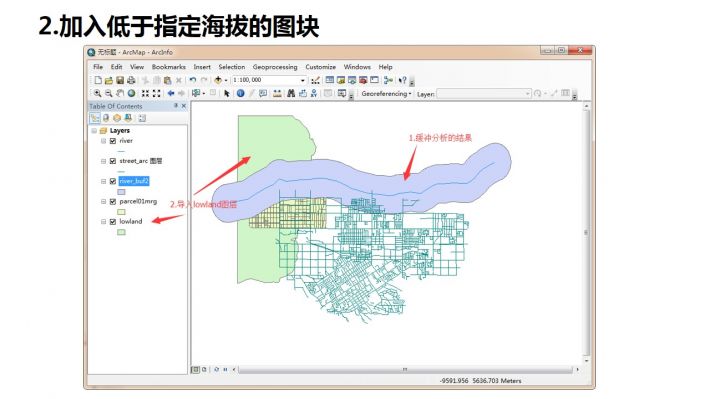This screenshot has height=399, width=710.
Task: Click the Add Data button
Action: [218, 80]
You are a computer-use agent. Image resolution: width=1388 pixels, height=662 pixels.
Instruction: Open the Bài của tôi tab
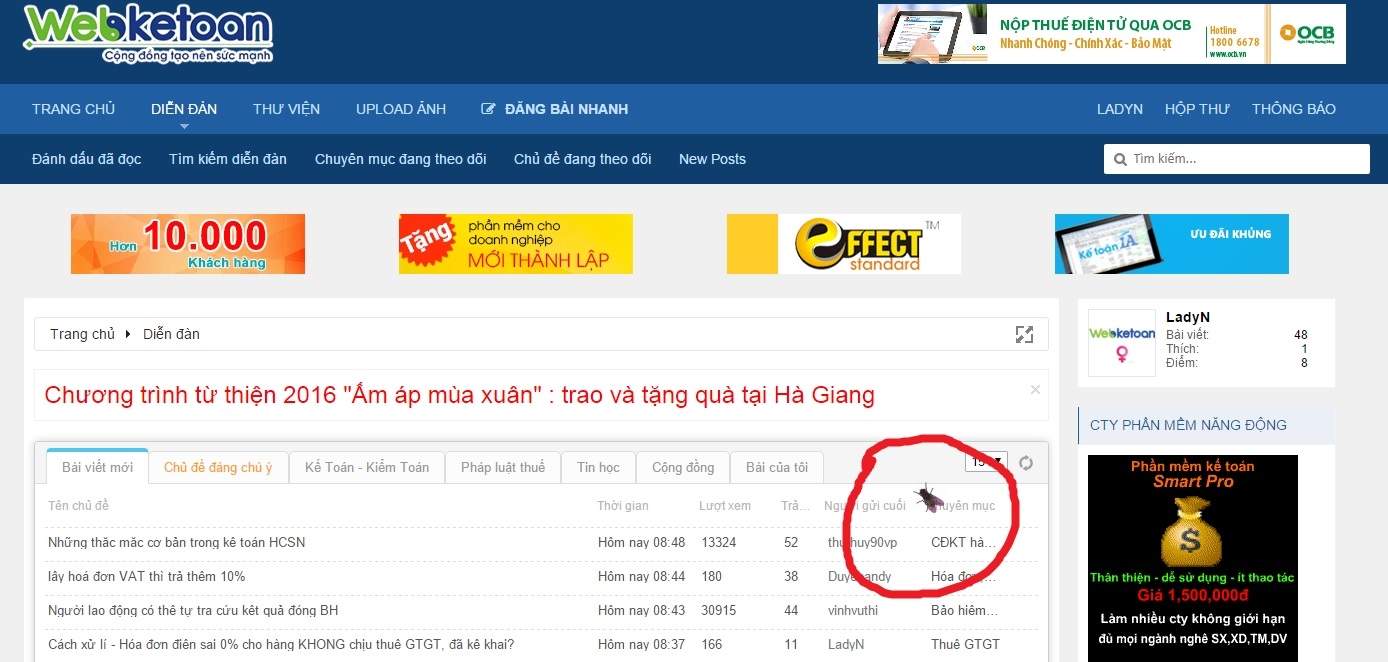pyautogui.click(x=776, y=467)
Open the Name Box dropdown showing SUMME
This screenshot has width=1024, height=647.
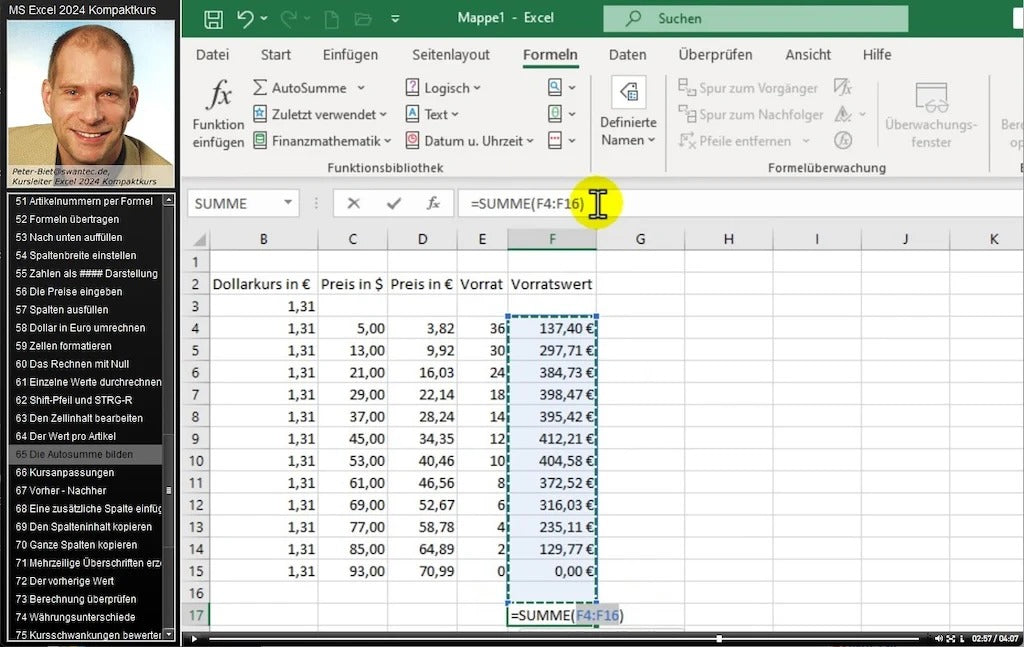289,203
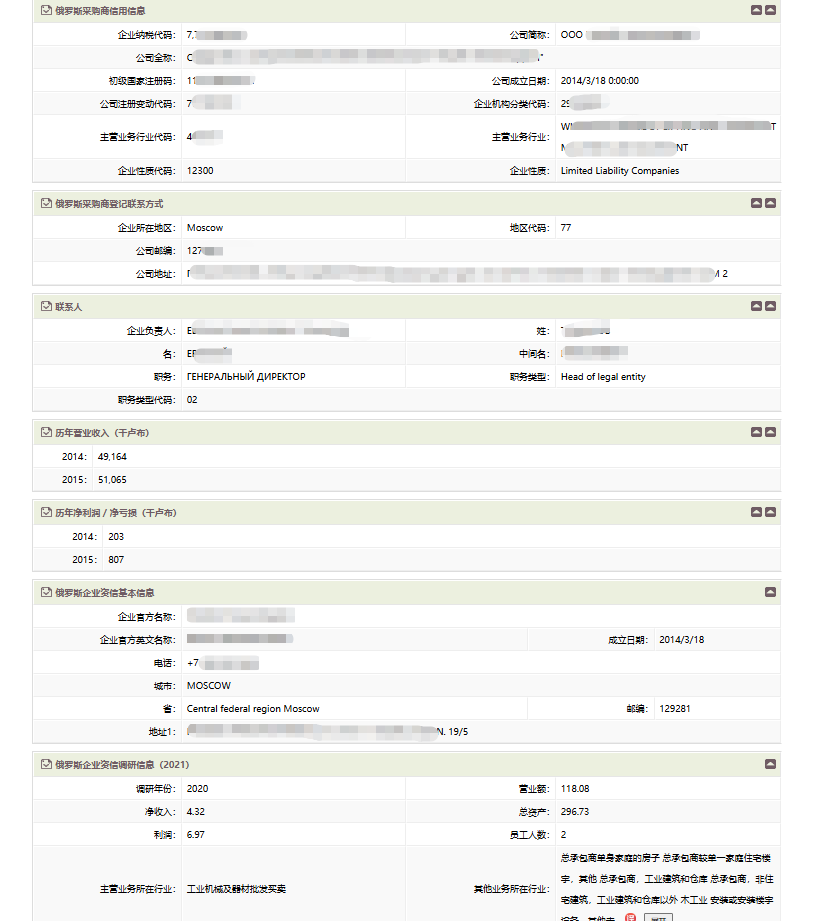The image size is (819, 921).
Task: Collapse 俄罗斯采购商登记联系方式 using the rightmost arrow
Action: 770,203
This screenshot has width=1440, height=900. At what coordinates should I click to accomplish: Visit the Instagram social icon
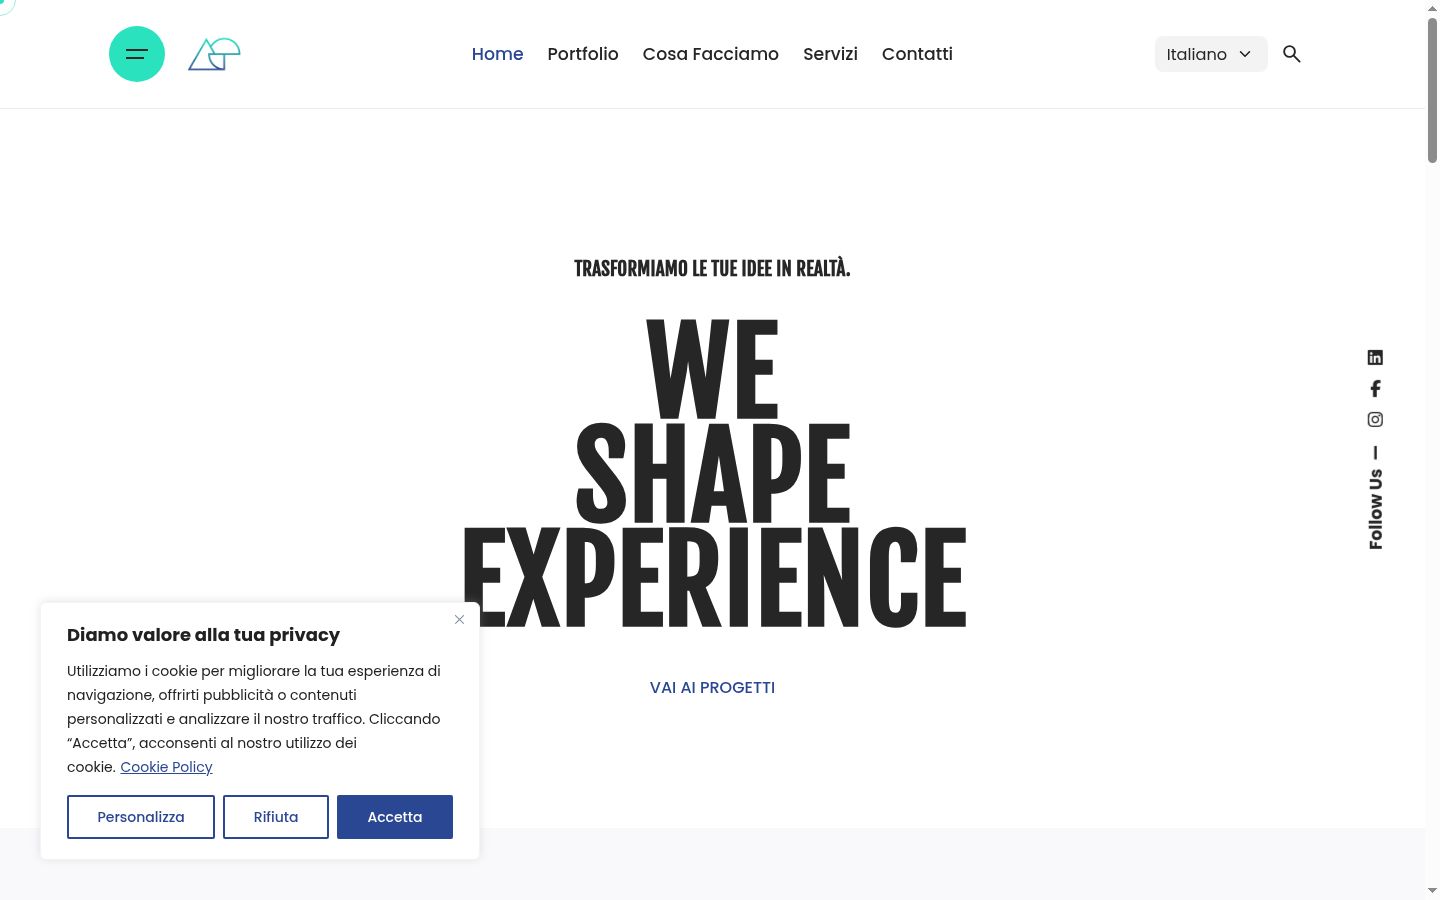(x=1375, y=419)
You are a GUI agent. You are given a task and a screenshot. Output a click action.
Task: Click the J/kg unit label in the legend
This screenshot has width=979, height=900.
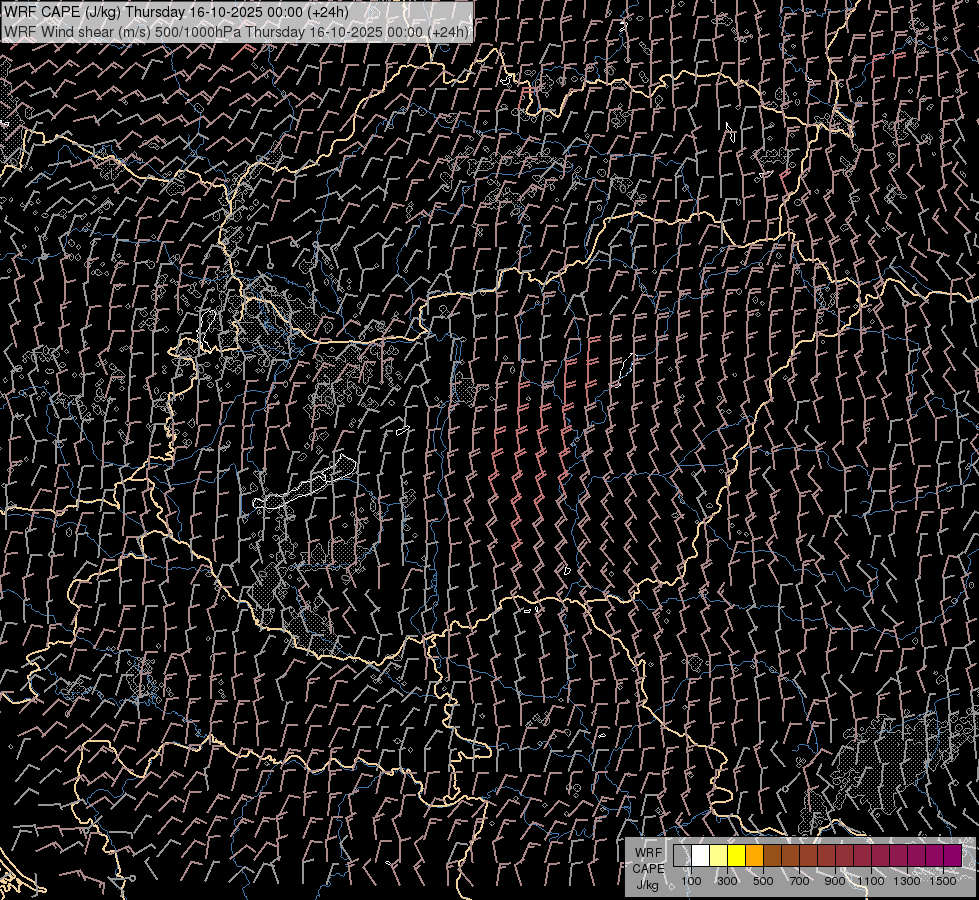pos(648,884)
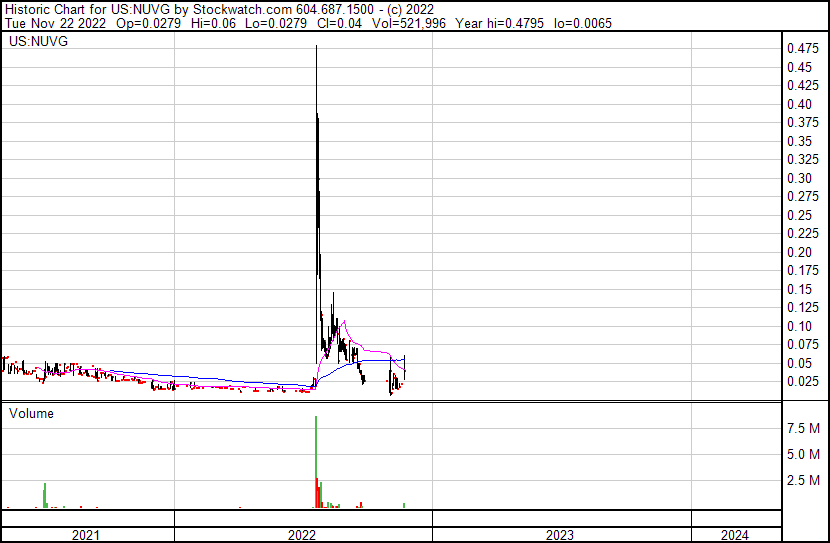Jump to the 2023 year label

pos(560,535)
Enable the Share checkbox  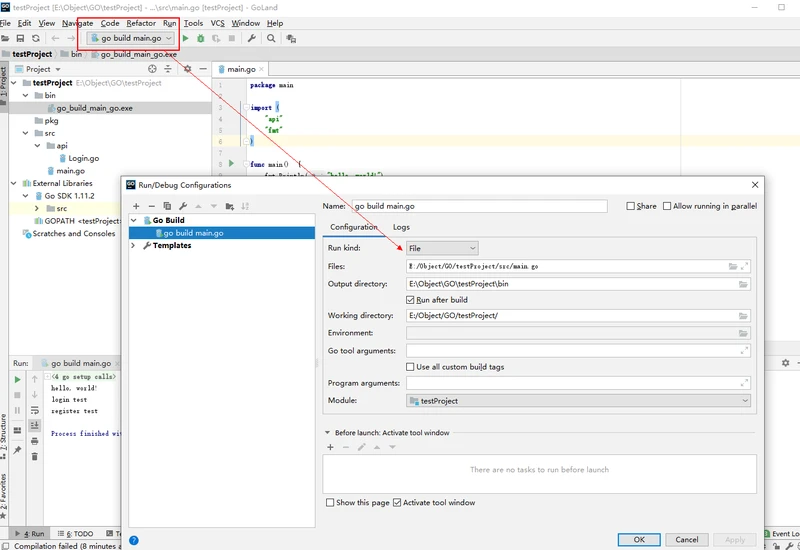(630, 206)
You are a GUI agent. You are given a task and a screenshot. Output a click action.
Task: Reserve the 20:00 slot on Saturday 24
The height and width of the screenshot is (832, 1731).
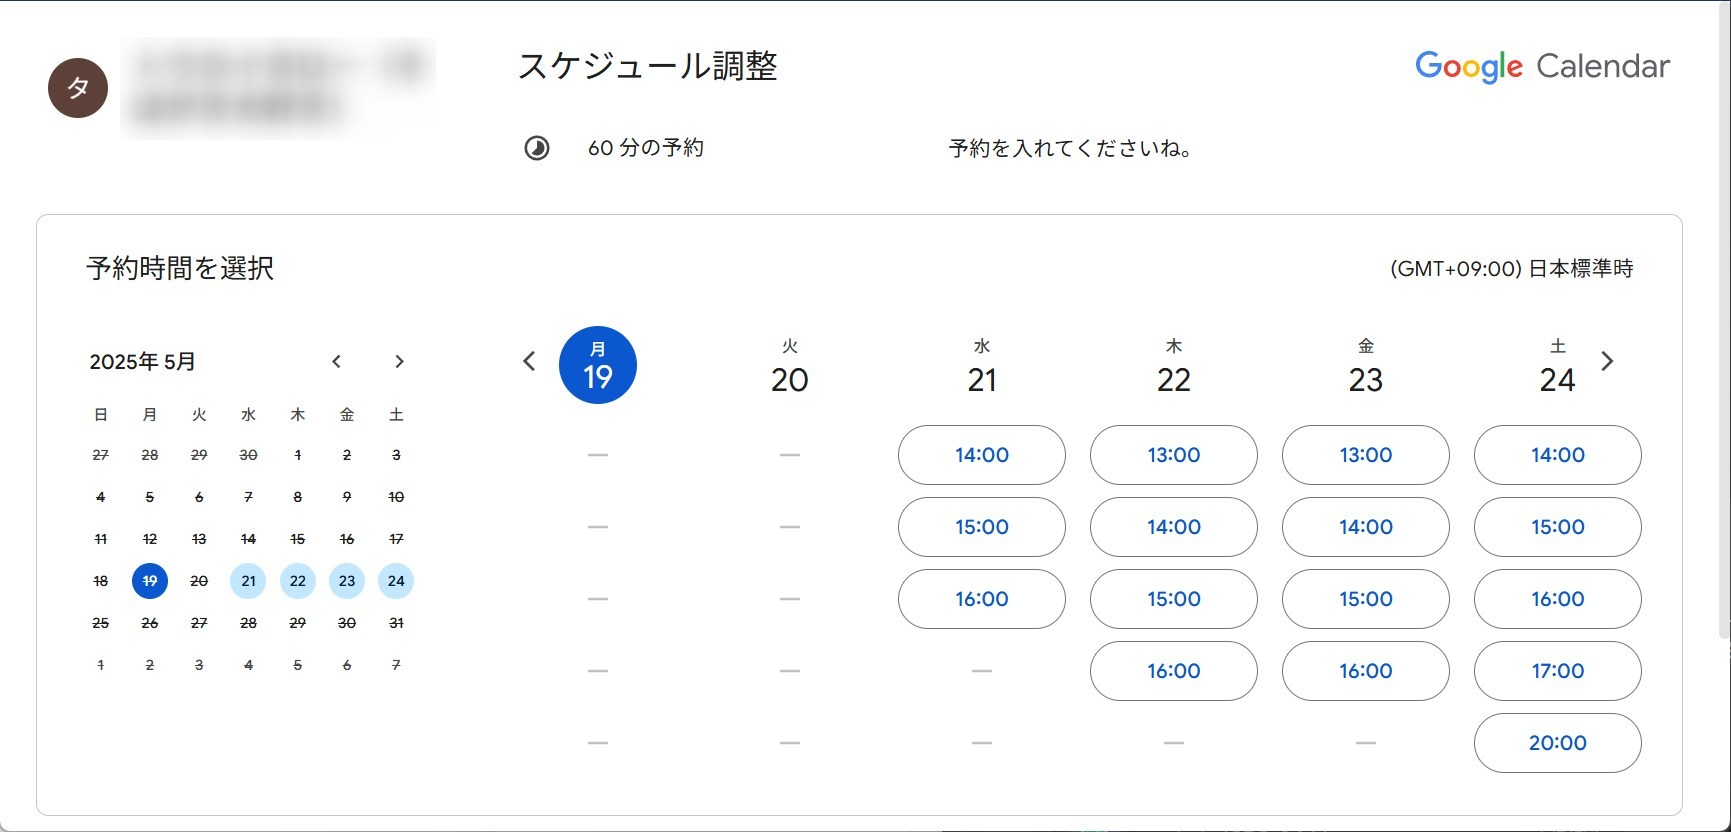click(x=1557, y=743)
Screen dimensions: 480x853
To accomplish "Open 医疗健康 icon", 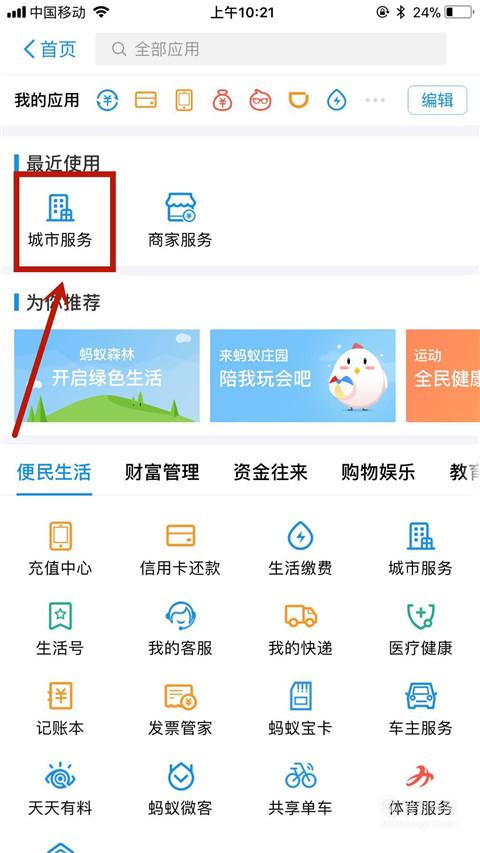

━━━━━━━━━━━━━━━━━━━━

The answer must consist solely of the lines from the line containing "The height and" to the end of the data, reproduced exactly, with every picture left out.

### RESULT OF THIS TASK
The height and width of the screenshot is (832, 1731).
click(x=1557, y=743)
Screen dimensions: 480x853
To accomplish "Open 医疗健康 icon", 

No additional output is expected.